## Set exercise
Rewrite the lines from the one containing "nearest the brass gear" through the one containing "pos(541,389)", changing "Select" to "Pick" and leaving everything else as it is. Omit the pictures.

## Exercise material
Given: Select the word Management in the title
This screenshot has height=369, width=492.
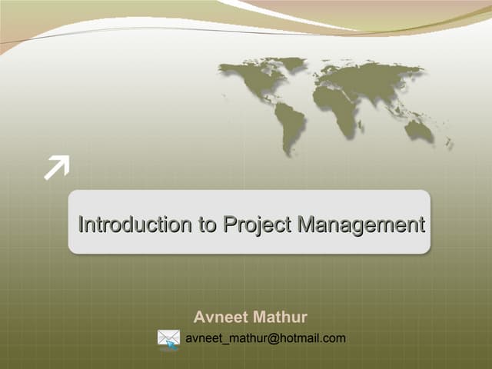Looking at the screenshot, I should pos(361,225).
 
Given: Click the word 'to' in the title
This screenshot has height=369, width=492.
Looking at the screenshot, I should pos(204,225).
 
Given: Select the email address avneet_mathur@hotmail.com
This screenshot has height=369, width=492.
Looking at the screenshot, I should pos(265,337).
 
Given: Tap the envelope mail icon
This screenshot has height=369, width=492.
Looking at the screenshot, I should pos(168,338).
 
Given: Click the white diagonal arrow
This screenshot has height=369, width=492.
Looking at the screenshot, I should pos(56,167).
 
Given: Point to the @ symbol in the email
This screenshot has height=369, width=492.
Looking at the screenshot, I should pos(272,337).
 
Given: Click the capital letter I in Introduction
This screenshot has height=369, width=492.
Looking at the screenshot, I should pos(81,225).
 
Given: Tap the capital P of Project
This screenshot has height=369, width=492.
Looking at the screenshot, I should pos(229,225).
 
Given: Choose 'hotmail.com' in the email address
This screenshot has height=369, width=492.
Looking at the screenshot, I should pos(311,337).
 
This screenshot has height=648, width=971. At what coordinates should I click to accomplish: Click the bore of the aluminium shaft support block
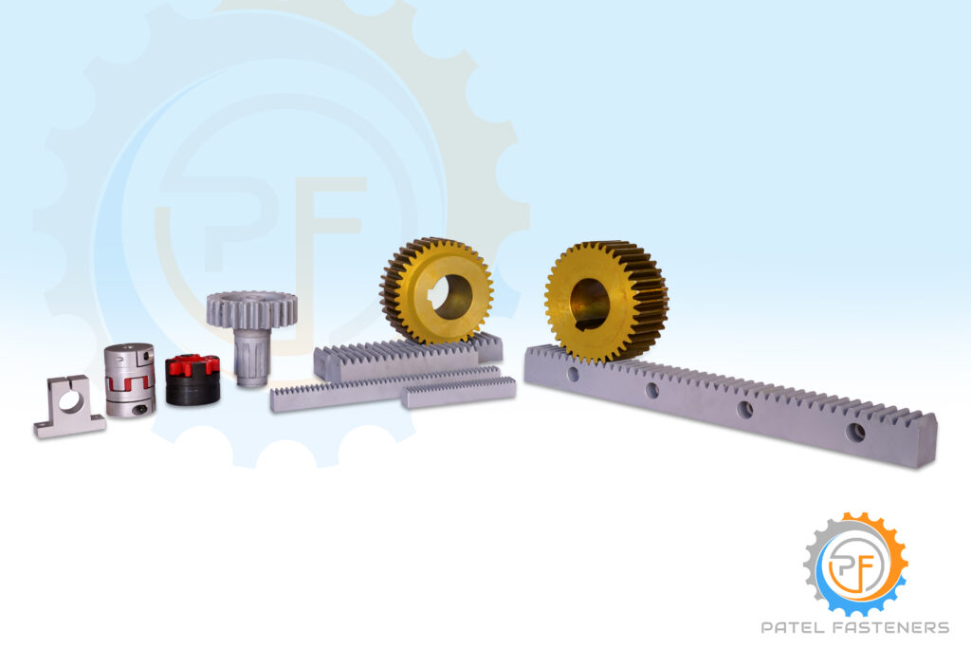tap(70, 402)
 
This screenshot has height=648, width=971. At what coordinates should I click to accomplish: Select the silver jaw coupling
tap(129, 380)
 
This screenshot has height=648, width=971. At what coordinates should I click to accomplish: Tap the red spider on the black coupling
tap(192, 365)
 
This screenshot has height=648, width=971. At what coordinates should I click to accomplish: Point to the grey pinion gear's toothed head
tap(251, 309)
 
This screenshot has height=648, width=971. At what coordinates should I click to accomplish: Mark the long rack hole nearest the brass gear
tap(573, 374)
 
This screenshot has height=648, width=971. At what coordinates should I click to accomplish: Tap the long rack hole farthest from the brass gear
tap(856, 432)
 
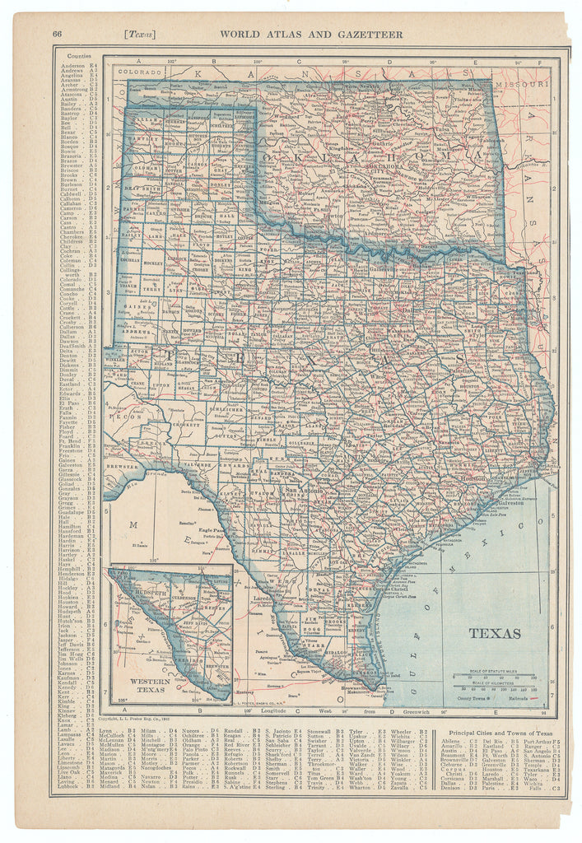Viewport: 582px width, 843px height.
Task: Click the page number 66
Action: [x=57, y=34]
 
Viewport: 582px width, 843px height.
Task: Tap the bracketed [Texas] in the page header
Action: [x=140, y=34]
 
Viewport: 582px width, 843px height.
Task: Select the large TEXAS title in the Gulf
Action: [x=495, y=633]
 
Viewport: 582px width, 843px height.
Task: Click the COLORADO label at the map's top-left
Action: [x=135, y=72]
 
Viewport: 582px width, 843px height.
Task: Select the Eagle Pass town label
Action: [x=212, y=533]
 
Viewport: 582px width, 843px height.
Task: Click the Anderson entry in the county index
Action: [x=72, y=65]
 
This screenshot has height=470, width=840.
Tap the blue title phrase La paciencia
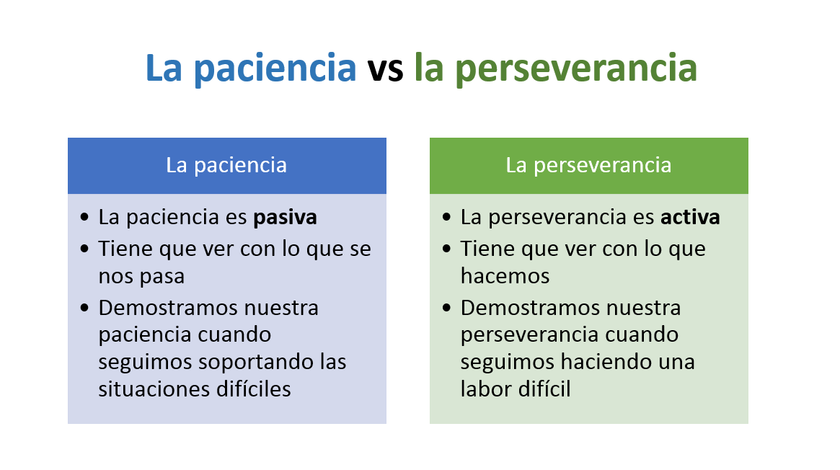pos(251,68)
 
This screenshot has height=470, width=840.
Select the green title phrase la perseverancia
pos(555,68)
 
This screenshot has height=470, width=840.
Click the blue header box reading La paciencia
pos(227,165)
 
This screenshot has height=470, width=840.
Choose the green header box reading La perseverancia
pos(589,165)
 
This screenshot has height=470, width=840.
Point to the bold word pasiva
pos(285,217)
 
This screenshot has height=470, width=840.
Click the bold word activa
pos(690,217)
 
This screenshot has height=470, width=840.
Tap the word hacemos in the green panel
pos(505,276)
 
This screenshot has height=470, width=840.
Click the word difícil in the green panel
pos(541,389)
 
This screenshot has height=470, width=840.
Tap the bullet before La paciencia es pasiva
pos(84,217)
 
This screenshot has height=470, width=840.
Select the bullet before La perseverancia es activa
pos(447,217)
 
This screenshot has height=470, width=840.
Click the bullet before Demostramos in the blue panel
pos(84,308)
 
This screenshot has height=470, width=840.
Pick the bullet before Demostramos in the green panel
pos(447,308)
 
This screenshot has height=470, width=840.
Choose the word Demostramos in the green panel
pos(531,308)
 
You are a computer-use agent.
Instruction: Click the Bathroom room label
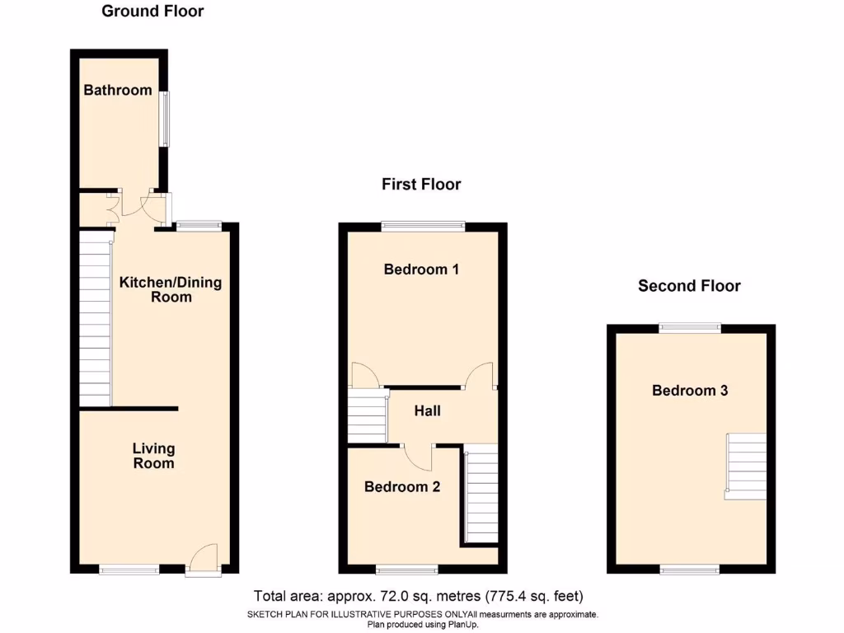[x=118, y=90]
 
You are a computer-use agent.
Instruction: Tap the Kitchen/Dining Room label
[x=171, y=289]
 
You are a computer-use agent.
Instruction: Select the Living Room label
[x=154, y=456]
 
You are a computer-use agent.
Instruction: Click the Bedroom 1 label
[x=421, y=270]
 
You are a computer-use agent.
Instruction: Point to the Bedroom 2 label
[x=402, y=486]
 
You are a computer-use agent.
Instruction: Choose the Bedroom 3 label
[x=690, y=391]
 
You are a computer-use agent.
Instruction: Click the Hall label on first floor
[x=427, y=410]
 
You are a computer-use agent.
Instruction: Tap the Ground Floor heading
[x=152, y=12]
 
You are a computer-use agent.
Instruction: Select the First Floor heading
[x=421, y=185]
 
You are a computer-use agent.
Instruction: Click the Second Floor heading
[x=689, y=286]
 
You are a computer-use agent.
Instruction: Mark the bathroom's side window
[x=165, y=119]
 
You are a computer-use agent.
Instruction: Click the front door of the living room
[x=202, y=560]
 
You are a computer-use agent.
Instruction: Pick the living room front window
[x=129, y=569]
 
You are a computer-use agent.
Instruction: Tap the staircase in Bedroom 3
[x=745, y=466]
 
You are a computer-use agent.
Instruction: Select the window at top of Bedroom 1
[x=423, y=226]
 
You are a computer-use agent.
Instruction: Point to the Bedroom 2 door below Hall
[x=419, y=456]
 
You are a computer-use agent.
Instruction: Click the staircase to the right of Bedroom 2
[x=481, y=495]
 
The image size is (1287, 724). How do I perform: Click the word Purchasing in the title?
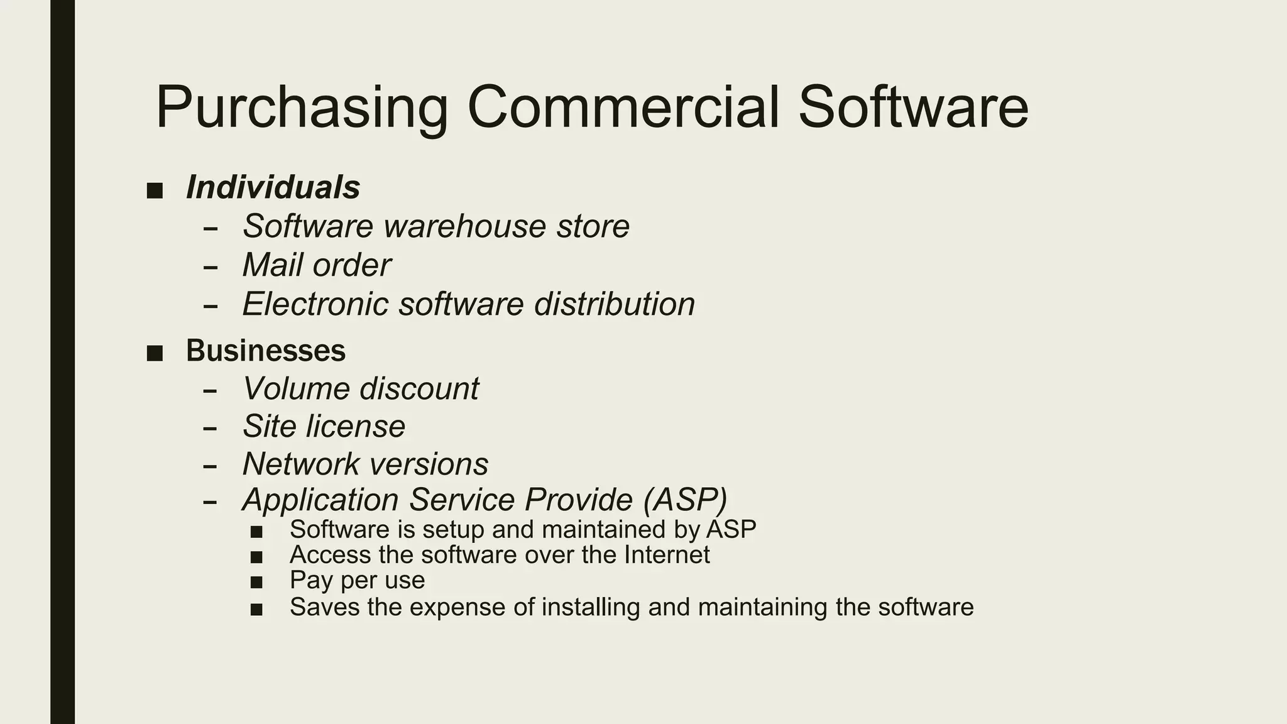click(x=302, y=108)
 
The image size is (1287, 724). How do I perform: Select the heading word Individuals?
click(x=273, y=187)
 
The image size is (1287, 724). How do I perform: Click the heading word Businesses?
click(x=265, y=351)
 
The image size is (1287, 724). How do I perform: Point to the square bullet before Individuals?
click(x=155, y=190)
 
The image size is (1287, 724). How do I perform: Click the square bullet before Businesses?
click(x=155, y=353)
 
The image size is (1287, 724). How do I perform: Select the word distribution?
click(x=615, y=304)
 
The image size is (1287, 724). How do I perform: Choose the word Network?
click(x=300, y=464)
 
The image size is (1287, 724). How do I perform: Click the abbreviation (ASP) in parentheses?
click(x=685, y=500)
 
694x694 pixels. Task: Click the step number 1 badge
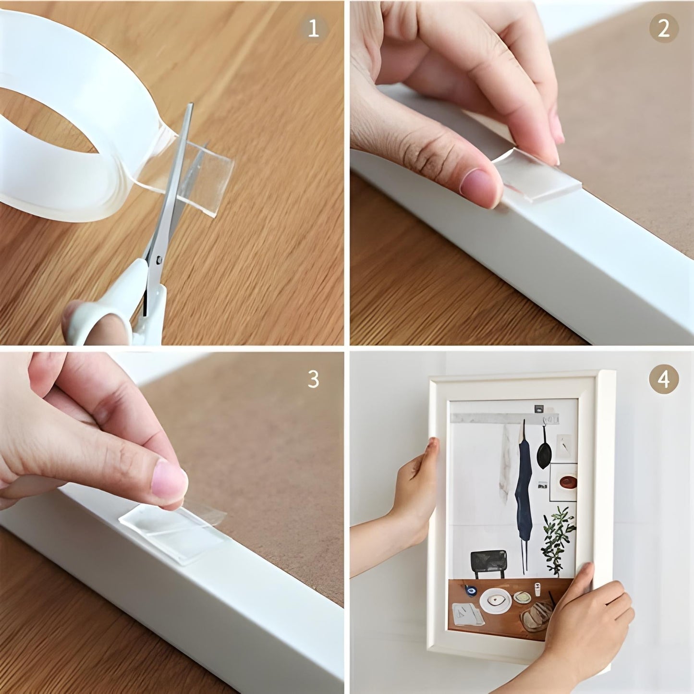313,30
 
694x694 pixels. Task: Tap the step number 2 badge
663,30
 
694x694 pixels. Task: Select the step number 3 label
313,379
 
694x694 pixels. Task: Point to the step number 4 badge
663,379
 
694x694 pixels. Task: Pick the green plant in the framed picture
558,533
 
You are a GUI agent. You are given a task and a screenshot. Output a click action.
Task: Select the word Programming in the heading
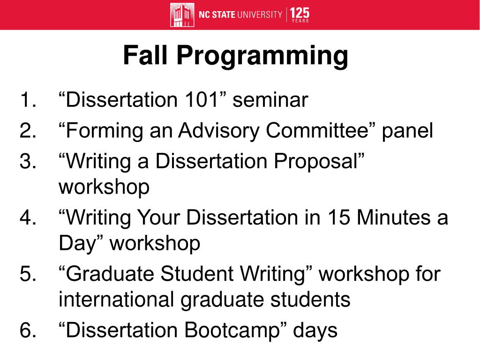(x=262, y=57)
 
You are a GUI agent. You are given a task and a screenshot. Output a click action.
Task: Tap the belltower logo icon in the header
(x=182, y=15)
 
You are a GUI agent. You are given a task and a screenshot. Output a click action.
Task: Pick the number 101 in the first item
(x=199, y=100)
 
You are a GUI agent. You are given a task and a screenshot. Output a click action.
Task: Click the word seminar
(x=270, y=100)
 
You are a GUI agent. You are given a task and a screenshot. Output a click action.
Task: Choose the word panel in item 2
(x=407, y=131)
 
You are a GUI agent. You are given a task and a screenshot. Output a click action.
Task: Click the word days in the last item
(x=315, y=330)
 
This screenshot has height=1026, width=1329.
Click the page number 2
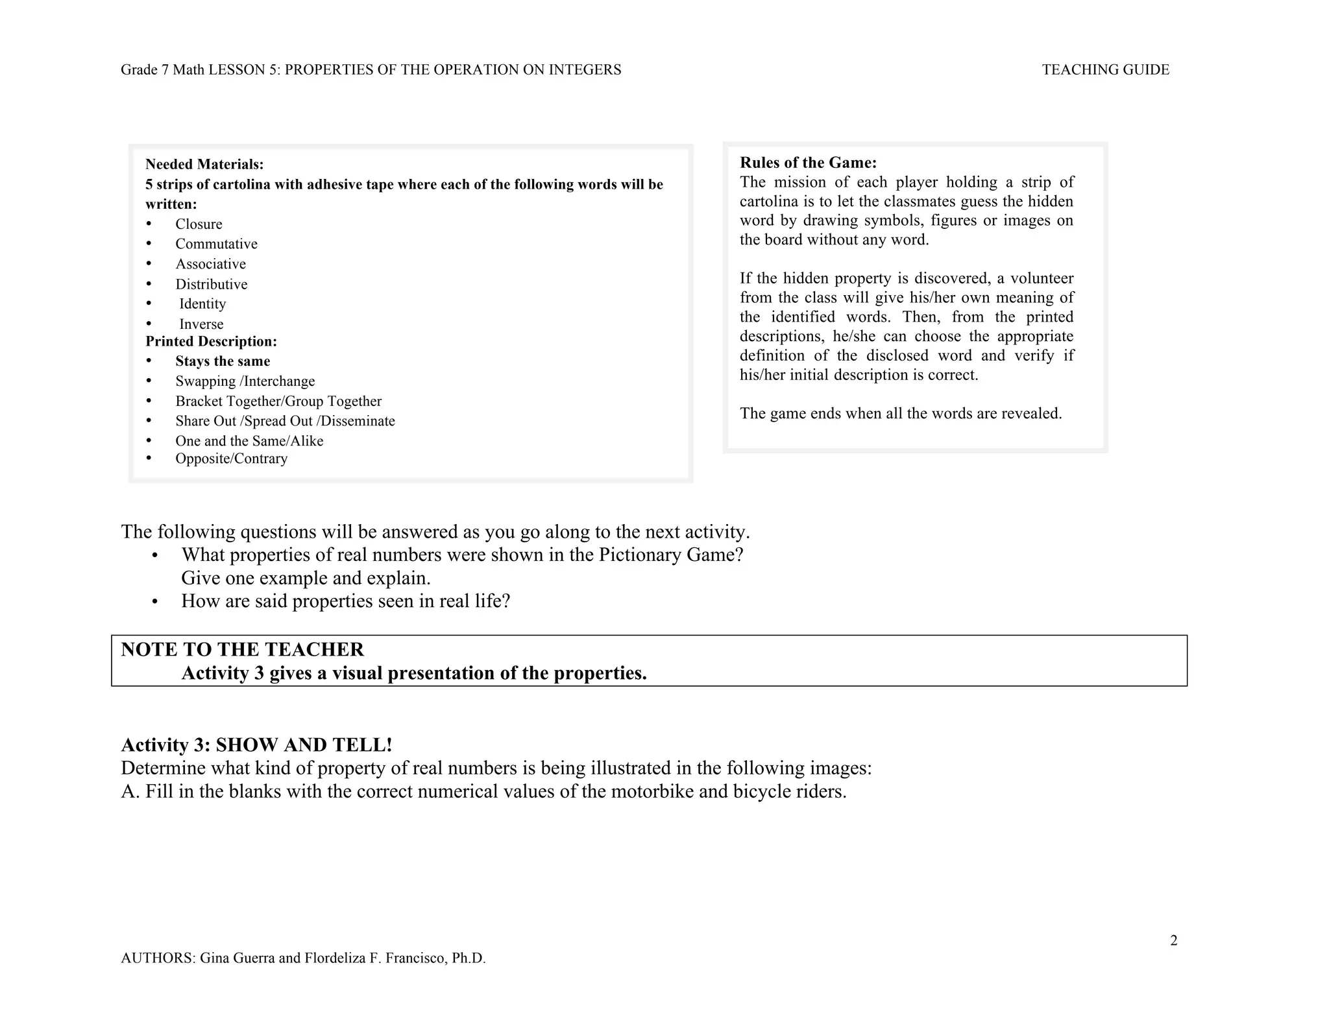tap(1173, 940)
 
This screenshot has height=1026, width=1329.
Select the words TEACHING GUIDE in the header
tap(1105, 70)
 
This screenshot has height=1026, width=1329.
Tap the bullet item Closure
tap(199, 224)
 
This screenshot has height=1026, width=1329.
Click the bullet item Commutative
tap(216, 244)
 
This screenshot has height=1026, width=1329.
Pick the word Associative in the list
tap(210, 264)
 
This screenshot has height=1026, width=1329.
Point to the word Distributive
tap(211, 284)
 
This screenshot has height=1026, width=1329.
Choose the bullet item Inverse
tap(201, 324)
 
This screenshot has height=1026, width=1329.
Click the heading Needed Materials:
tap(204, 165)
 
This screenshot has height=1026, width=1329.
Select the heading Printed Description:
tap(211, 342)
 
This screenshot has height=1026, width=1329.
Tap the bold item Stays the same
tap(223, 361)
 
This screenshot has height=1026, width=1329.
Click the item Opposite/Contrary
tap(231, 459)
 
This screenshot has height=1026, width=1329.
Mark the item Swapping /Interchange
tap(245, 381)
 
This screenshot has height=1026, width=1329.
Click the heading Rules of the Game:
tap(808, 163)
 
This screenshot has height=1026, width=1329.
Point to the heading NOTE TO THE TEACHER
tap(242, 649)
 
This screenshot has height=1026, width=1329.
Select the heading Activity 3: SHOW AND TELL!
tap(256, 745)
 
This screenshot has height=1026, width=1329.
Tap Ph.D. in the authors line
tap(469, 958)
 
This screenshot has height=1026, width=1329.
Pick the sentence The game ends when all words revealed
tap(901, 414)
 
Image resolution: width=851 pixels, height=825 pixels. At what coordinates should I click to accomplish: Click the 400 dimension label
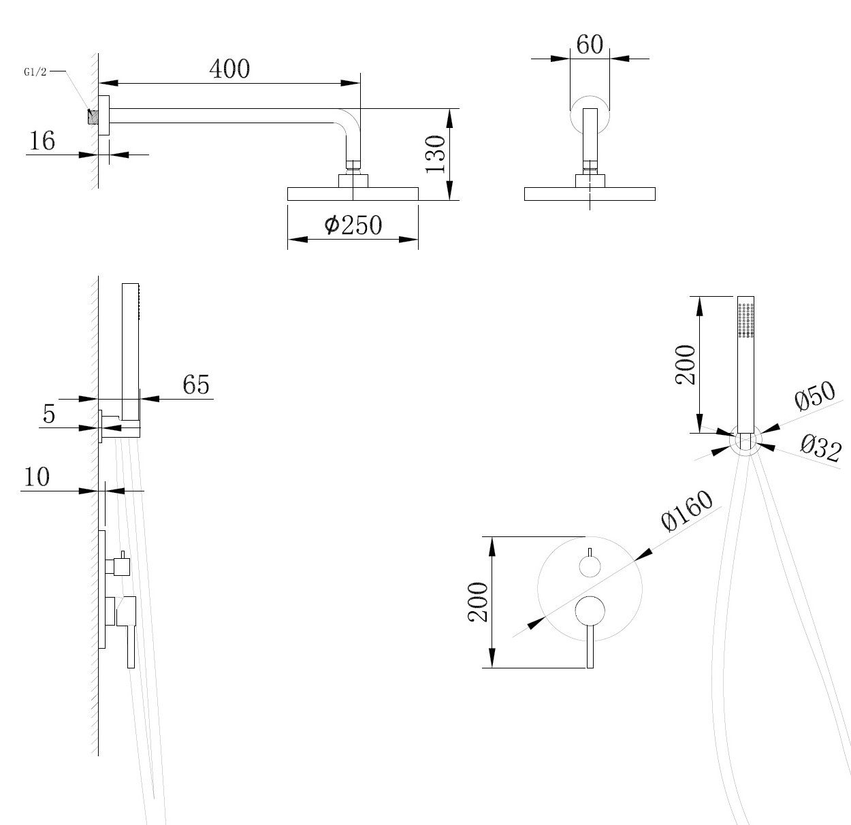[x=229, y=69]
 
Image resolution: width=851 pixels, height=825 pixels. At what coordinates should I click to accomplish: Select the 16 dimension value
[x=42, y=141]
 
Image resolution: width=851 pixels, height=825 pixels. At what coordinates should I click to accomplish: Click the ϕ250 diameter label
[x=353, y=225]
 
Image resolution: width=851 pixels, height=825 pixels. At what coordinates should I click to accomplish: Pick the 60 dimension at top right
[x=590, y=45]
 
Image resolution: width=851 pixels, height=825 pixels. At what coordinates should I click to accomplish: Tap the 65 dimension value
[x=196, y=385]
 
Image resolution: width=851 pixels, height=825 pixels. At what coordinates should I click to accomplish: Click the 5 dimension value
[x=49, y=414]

## Task answer
This screenshot has height=648, width=971. At what coordinates should I click to accomplish: Mark the long rack hole nearest the brass gear
tap(573, 374)
 
This screenshot has height=648, width=971. At what coordinates should I click to accomplish: Tap the long rack hole farthest from the brass gear
tap(856, 432)
 
Viewport: 582px width, 843px height.
Task: Click the page number 66
Action: [x=57, y=34]
 
Viewport: 582px width, 843px height.
Task: Tap the bracketed [Texas] in the page header
Action: [x=140, y=34]
 
Viewport: 582px width, 843px height.
Task: Pick the large TEXAS title in the Gulf
Action: [x=495, y=633]
 
Viewport: 582px width, 843px height.
Task: Click the COLORADO label at the map's top-left
Action: [x=135, y=72]
 
Viewport: 582px width, 843px height.
Task: Pick the Eagle Pass town label
Action: [x=212, y=533]
 
Viewport: 582px width, 843px height.
Task: Click the Anderson entry in the county index
Action: [x=72, y=65]
 
This screenshot has height=470, width=840.
Tap the blue title phrase La paciencia
pos(251,68)
 
This screenshot has height=470, width=840.
Pick the green title phrase la perseverancia
pos(555,68)
 
This screenshot has height=470, width=840.
Click the blue header box reading La paciencia
pos(227,165)
 
This screenshot has height=470, width=840.
Choose the green header box reading La perseverancia
pos(589,165)
 
This screenshot has height=470, width=840.
Point to the bold word pasiva
pos(285,217)
 
This screenshot has height=470, width=840.
Click the bold word activa
pos(690,217)
 
This screenshot has height=470, width=840.
Tap the word hacemos in the green panel
pos(505,276)
 
This screenshot has height=470, width=840.
Click the word difícil in the green panel
pos(541,389)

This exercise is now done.